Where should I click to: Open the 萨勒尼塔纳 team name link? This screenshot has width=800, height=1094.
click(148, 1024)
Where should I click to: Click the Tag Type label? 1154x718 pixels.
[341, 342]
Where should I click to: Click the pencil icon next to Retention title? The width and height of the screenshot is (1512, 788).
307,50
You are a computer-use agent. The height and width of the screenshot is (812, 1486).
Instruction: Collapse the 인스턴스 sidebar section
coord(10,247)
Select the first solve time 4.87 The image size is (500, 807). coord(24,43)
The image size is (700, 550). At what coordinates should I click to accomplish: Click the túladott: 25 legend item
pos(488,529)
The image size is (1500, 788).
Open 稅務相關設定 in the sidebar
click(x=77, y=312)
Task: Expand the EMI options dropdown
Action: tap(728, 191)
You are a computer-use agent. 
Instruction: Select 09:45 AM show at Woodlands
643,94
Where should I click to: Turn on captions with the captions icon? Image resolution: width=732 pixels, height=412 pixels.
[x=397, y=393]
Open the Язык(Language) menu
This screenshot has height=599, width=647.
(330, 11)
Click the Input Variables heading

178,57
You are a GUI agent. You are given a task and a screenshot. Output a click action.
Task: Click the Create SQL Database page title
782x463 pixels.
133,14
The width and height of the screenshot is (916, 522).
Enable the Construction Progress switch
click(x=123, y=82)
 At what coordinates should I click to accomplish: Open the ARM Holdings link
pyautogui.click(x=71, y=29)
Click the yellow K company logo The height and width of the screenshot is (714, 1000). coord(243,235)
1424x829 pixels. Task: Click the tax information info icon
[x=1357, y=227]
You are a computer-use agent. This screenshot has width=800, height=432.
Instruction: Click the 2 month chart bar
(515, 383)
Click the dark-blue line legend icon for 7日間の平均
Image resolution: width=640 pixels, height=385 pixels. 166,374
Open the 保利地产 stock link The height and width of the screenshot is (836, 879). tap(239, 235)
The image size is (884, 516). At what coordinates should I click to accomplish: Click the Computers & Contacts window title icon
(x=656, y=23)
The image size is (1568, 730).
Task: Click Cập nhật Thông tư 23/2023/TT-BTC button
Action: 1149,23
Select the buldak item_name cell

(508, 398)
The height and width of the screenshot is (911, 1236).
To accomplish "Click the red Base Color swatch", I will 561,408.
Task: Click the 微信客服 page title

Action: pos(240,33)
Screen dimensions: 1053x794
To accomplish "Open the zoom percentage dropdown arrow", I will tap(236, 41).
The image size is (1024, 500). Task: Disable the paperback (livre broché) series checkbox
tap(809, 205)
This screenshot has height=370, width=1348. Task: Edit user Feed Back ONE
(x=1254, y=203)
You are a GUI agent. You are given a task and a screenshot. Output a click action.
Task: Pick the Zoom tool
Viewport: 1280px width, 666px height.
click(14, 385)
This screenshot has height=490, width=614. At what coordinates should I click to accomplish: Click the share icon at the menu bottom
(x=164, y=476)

| EXERCISE OBJECTIVE |
In the material, find each line with the word "agent" and list it.

| TASK ANSWER |
You are a computer-use agent. The height and width of the screenshot is (812, 1486).
You are a computer-use agent. 
You are a GUI agent. You are given a task and a screenshot. Output a click action.
You are a computer-use agent. This screenshot has width=800, height=432.
You are a GUI agent. You are given a task and a screenshot. Output a click action.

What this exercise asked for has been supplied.